Records for the exercise =
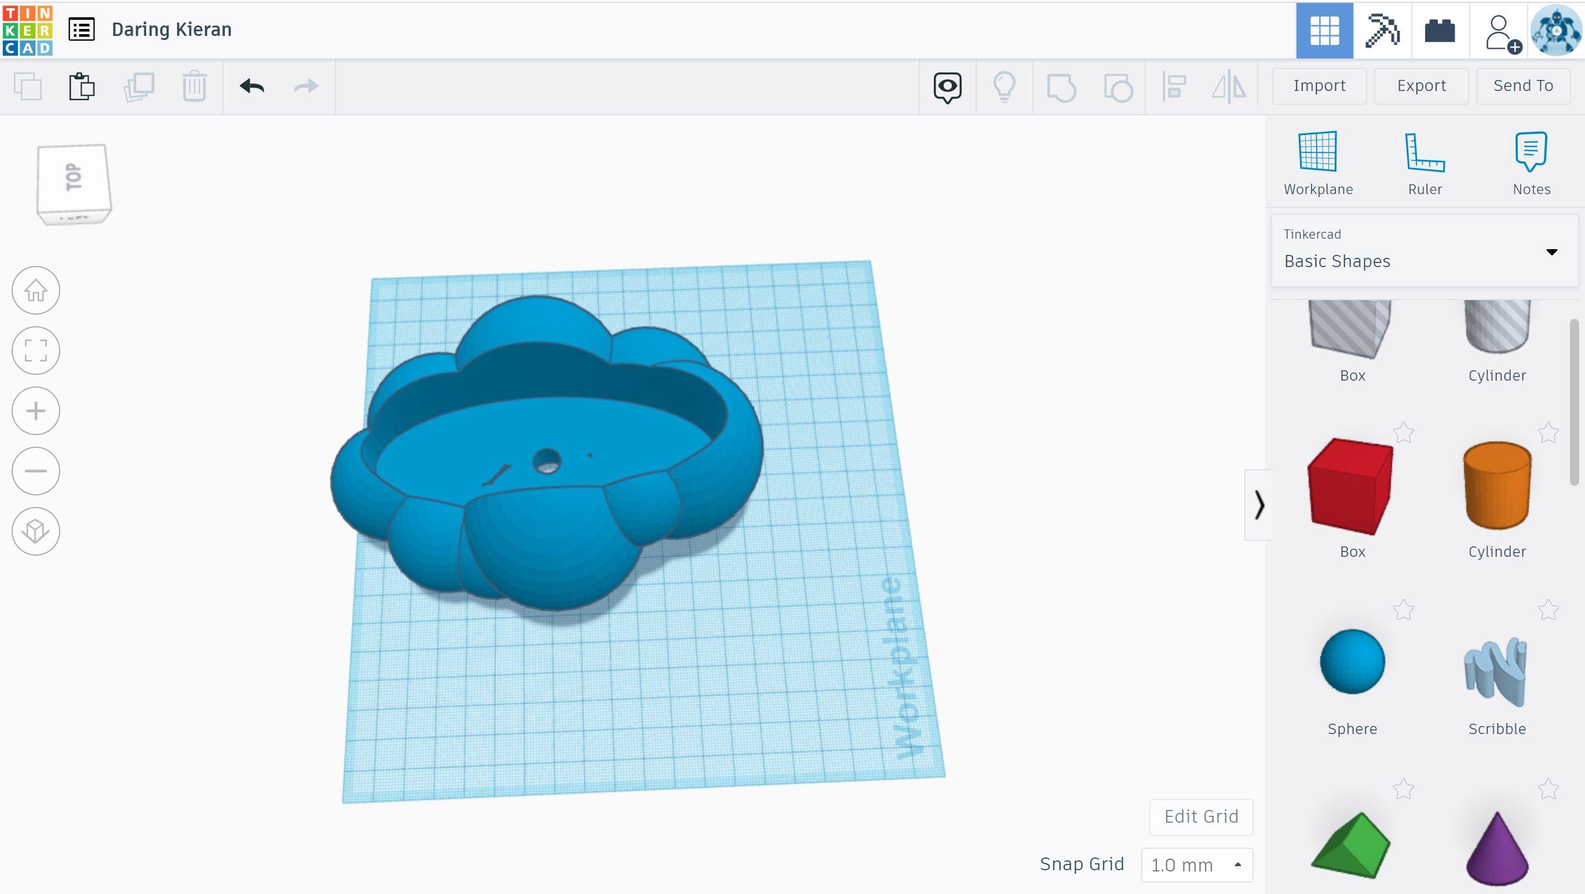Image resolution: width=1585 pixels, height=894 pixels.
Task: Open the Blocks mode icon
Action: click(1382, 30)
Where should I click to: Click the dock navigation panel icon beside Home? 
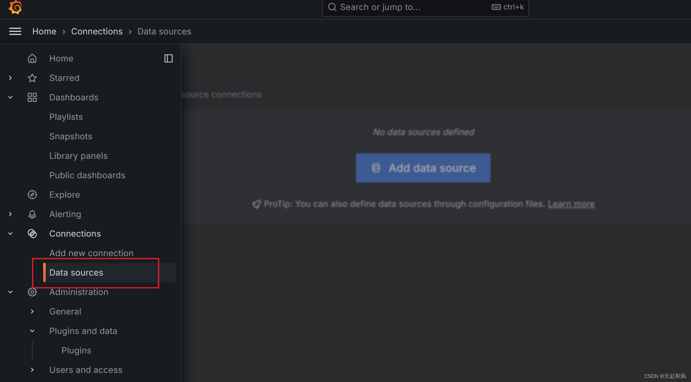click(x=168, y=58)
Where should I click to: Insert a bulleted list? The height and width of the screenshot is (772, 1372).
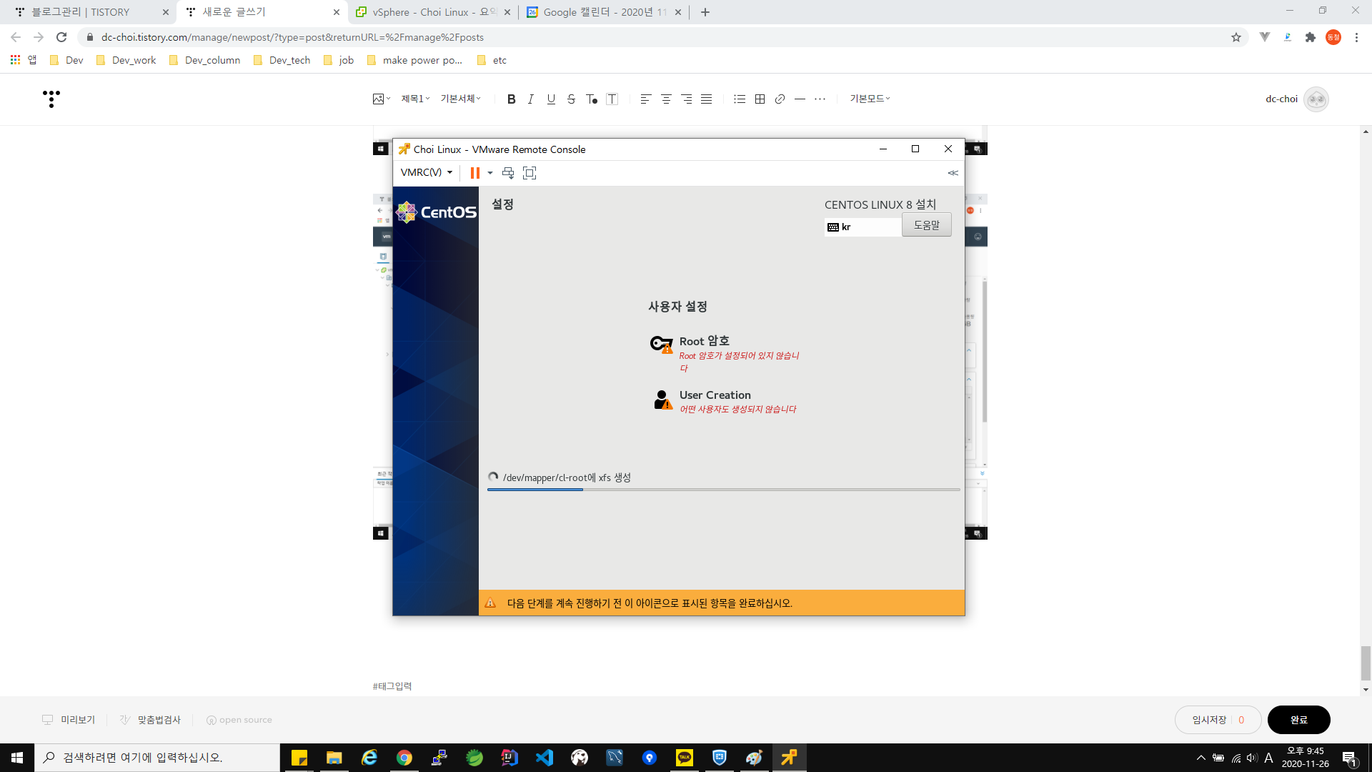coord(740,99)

Problem to work on = The response must restate exactly the lines from the one containing "Where should I click to: Click" through the end of the records above and must leave out all pictures.

Solution to this task =
Where should I click to: Click the dock navigation panel icon beside Home? 
click(x=168, y=58)
Where should I click to: Insert a bulleted list? The height and width of the screenshot is (772, 1372).
coord(740,99)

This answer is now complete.